** Instruction **
Copy every line of the material below verbatim, with no changes.

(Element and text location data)
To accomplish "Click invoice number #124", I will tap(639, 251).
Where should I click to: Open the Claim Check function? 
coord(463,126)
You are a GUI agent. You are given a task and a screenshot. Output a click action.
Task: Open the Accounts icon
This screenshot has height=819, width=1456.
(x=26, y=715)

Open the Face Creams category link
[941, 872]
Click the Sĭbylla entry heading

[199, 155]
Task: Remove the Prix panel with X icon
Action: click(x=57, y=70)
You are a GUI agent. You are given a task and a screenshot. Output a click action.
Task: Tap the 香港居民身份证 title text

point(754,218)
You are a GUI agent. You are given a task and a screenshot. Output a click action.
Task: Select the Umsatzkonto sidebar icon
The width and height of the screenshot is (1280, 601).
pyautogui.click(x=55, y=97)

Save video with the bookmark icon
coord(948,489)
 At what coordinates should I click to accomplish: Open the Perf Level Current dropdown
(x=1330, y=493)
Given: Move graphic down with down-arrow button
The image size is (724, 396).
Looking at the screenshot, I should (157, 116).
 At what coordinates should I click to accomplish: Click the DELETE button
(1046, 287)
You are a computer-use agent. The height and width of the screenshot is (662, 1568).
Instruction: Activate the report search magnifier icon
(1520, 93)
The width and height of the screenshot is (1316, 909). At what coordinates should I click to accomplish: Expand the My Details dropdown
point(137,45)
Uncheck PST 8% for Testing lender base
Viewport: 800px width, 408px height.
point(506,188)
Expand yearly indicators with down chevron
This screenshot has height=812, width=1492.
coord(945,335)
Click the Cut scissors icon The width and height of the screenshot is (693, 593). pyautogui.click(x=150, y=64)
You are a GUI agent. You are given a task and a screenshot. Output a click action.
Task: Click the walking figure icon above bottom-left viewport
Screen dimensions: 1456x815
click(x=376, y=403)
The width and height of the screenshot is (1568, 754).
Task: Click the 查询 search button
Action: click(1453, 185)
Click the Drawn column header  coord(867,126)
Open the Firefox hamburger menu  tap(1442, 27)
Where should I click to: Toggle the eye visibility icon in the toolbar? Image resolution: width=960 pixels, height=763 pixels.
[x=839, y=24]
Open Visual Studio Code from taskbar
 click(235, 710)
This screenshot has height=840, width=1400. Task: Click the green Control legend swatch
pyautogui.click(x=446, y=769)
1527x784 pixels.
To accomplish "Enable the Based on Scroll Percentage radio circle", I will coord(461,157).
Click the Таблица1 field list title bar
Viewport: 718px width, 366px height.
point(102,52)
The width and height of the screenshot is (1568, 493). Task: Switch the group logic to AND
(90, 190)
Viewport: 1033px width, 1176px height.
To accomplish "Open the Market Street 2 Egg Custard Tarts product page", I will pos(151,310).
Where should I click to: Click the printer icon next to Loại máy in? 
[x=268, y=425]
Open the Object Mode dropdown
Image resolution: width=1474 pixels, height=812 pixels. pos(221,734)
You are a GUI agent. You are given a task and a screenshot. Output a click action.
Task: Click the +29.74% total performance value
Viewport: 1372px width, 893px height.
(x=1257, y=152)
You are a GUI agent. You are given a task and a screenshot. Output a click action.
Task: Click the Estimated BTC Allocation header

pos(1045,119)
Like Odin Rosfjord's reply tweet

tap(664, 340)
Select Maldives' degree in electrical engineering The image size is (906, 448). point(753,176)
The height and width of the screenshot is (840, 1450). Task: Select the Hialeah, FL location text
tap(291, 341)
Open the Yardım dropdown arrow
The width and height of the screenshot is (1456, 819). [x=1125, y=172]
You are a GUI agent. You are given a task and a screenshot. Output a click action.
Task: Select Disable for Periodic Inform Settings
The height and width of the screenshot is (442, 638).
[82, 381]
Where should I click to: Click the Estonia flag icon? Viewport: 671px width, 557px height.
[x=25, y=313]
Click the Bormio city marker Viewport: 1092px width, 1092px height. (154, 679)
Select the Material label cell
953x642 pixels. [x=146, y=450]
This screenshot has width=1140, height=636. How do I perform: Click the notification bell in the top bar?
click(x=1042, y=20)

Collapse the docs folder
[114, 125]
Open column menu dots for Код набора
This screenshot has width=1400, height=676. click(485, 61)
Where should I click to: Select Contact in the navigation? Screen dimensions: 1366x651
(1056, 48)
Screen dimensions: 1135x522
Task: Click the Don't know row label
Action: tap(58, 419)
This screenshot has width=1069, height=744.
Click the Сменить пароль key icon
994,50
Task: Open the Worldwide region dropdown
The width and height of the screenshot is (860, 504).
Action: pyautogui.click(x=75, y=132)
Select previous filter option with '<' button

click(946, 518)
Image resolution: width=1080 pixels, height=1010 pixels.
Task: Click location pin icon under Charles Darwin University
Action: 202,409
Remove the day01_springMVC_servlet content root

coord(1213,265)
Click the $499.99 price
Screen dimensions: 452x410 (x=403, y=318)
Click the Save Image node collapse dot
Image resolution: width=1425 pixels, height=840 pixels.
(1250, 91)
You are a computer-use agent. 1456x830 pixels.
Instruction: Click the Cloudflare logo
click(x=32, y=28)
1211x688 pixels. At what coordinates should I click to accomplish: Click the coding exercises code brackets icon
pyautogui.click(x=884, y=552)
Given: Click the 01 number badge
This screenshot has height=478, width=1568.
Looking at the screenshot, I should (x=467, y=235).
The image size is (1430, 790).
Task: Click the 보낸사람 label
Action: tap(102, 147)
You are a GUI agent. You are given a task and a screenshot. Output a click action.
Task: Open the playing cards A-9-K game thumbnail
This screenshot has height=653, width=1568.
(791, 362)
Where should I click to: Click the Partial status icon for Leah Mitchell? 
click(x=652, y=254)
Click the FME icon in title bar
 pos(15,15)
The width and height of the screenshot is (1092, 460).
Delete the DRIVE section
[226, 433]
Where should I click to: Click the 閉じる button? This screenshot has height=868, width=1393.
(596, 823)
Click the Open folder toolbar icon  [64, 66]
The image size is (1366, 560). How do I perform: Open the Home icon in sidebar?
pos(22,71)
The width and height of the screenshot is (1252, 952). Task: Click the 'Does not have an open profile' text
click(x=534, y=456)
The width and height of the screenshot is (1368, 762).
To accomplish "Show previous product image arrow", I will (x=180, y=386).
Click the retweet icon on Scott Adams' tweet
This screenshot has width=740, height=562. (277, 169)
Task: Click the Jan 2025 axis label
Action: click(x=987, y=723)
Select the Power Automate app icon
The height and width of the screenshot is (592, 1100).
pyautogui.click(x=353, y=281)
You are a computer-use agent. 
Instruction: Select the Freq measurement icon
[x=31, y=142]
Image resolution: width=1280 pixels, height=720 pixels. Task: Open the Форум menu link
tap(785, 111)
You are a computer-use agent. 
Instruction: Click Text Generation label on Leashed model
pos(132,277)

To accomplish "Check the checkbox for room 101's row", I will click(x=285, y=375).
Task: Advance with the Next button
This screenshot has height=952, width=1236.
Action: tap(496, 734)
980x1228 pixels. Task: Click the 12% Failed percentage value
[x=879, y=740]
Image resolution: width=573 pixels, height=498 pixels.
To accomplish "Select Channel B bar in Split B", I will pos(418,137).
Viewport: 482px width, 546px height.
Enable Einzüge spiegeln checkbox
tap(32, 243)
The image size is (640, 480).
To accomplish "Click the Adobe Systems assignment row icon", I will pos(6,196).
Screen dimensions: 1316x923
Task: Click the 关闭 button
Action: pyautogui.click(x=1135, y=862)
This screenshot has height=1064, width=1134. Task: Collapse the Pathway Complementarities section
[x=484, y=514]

** The response **
To accomplish "Click invoice number #124", I will tap(639, 251).
Where should I click to: Open the Claim Check function? 
coord(463,126)
You are a GUI agent. You are given a task and a screenshot. Output a click action.
Task: Open the Accounts icon
This screenshot has height=819, width=1456.
(x=26, y=715)

Open the Face Creams category link
[941, 872]
Click the Sĭbylla entry heading

[199, 155]
Task: Remove the Prix panel with X icon
Action: click(x=57, y=70)
You are a GUI agent. You are given a task and a screenshot. Output a click action.
Task: Tap the 香港居民身份证 title text

point(754,218)
You are a GUI agent. You are given a task and a screenshot. Output a click action.
Task: Select the Umsatzkonto sidebar icon
The width and height of the screenshot is (1280, 601).
pyautogui.click(x=55, y=97)

Save video with the bookmark icon
coord(948,489)
 At what coordinates should I click to accomplish: Open the Perf Level Current dropdown
(x=1330, y=493)
Given: Move graphic down with down-arrow button
The image size is (724, 396).
Looking at the screenshot, I should (157, 116).
 At what coordinates should I click to accomplish: Click the DELETE button
(1046, 287)
You are a computer-use agent. The height and width of the screenshot is (662, 1568).
Instruction: Activate the report search magnifier icon
(1520, 93)
The width and height of the screenshot is (1316, 909). At what coordinates should I click to accomplish: Expand the My Details dropdown
point(137,45)
Uncheck PST 8% for Testing lender base
Viewport: 800px width, 408px height.
point(506,188)
Expand yearly indicators with down chevron
This screenshot has height=812, width=1492.
coord(945,335)
Click the Cut scissors icon The width and height of the screenshot is (693, 593). pyautogui.click(x=150, y=64)
You are a GUI agent. You are given a task and a screenshot. Output a click action.
Task: Click the walking figure icon above bottom-left viewport
Screen dimensions: 1456x815
click(x=376, y=403)
The width and height of the screenshot is (1568, 754).
Task: Click the 查询 search button
Action: click(1453, 185)
Click the Drawn column header  coord(867,126)
Open the Firefox hamburger menu  tap(1442, 27)
Where should I click to: Toggle the eye visibility icon in the toolbar? Image resolution: width=960 pixels, height=763 pixels.
[x=839, y=24]
Open Visual Studio Code from taskbar
 click(235, 710)
This screenshot has height=840, width=1400. Task: Click the green Control legend swatch
pyautogui.click(x=446, y=769)
1527x784 pixels.
To accomplish "Enable the Based on Scroll Percentage radio circle", I will coord(461,157).
Click the Таблица1 field list title bar
Viewport: 718px width, 366px height.
point(102,52)
The width and height of the screenshot is (1568, 493). Task: Switch the group logic to AND
(90, 190)
Viewport: 1033px width, 1176px height.
To accomplish "Open the Market Street 2 Egg Custard Tarts product page", I will pos(151,310).
Where should I click to: Click the printer icon next to Loại máy in? 
[x=268, y=425]
Open the Object Mode dropdown
Image resolution: width=1474 pixels, height=812 pixels. pos(221,734)
You are a GUI agent. You are given a task and a screenshot. Output a click action.
Task: Click the +29.74% total performance value
Viewport: 1372px width, 893px height.
(x=1257, y=152)
You are a GUI agent. You are given a task and a screenshot. Output a click action.
Task: Click the Estimated BTC Allocation header

pos(1045,119)
Like Odin Rosfjord's reply tweet

tap(664, 340)
Select Maldives' degree in electrical engineering The image size is (906, 448). point(753,176)
The height and width of the screenshot is (840, 1450). Task: Select the Hialeah, FL location text
tap(291, 341)
Open the Yardım dropdown arrow
The width and height of the screenshot is (1456, 819). [x=1125, y=172]
You are a GUI agent. You are given a task and a screenshot. Output a click action.
Task: Select Disable for Periodic Inform Settings
The height and width of the screenshot is (442, 638).
[82, 381]
Where should I click to: Click the Estonia flag icon? Viewport: 671px width, 557px height.
[x=25, y=313]
Click the Bormio city marker Viewport: 1092px width, 1092px height. (154, 679)
Select the Material label cell
953x642 pixels. [x=146, y=450]
This screenshot has width=1140, height=636. How do I perform: Click the notification bell in the top bar?
click(x=1042, y=20)

Collapse the docs folder
[114, 125]
Open column menu dots for Код набора
This screenshot has width=1400, height=676. click(485, 61)
Where should I click to: Select Contact in the navigation? Screen dimensions: 1366x651
(1056, 48)
Screen dimensions: 1135x522
Task: Click the Don't know row label
Action: tap(58, 419)
This screenshot has width=1069, height=744.
Click the Сменить пароль key icon
994,50
Task: Open the Worldwide region dropdown
The width and height of the screenshot is (860, 504).
Action: pyautogui.click(x=75, y=132)
Select previous filter option with '<' button

click(946, 518)
Image resolution: width=1080 pixels, height=1010 pixels.
Task: Click location pin icon under Charles Darwin University
Action: 202,409
Remove the day01_springMVC_servlet content root

coord(1213,265)
Click the $499.99 price
Screen dimensions: 452x410 (x=403, y=318)
Click the Save Image node collapse dot
Image resolution: width=1425 pixels, height=840 pixels.
(1250, 91)
You are a computer-use agent. 1456x830 pixels.
Instruction: Click the Cloudflare logo
click(x=32, y=28)
1211x688 pixels. At what coordinates should I click to accomplish: Click the coding exercises code brackets icon
pyautogui.click(x=884, y=552)
Given: Click the 01 number badge
This screenshot has height=478, width=1568.
Looking at the screenshot, I should (x=467, y=235).
The image size is (1430, 790).
Task: Click the 보낸사람 label
Action: tap(102, 147)
You are a GUI agent. You are given a task and a screenshot. Output a click action.
Task: Open the playing cards A-9-K game thumbnail
This screenshot has height=653, width=1568.
(791, 362)
Where should I click to: Click the Partial status icon for Leah Mitchell? 
click(x=652, y=254)
Click the FME icon in title bar
 pos(15,15)
The width and height of the screenshot is (1092, 460).
Delete the DRIVE section
[226, 433]
Where should I click to: Click the 閉じる button? This screenshot has height=868, width=1393.
(596, 823)
Click the Open folder toolbar icon  [64, 66]
The image size is (1366, 560). How do I perform: Open the Home icon in sidebar?
pos(22,71)
The width and height of the screenshot is (1252, 952). Task: Click the 'Does not have an open profile' text
click(x=534, y=456)
The width and height of the screenshot is (1368, 762).
To accomplish "Show previous product image arrow", I will (x=180, y=386).
Click the retweet icon on Scott Adams' tweet
This screenshot has width=740, height=562. (277, 169)
Task: Click the Jan 2025 axis label
Action: click(x=987, y=723)
Select the Power Automate app icon
The height and width of the screenshot is (592, 1100).
pyautogui.click(x=353, y=281)
You are a computer-use agent. 
Instruction: Select the Freq measurement icon
[x=31, y=142]
Image resolution: width=1280 pixels, height=720 pixels. Task: Open the Форум menu link
tap(785, 111)
You are a computer-use agent. 
Instruction: Click Text Generation label on Leashed model
pos(132,277)

To accomplish "Check the checkbox for room 101's row", I will click(x=285, y=375).
Task: Advance with the Next button
This screenshot has height=952, width=1236.
Action: tap(496, 734)
980x1228 pixels. Task: Click the 12% Failed percentage value
[x=879, y=740]
Image resolution: width=573 pixels, height=498 pixels.
To accomplish "Select Channel B bar in Split B", I will pos(418,137).
Viewport: 482px width, 546px height.
Enable Einzüge spiegeln checkbox
tap(32, 243)
The image size is (640, 480).
To accomplish "Click the Adobe Systems assignment row icon", I will pos(6,196).
Screen dimensions: 1316x923
Task: Click the 关闭 button
Action: pyautogui.click(x=1135, y=862)
This screenshot has height=1064, width=1134. Task: Collapse the Pathway Complementarities section
[x=484, y=514]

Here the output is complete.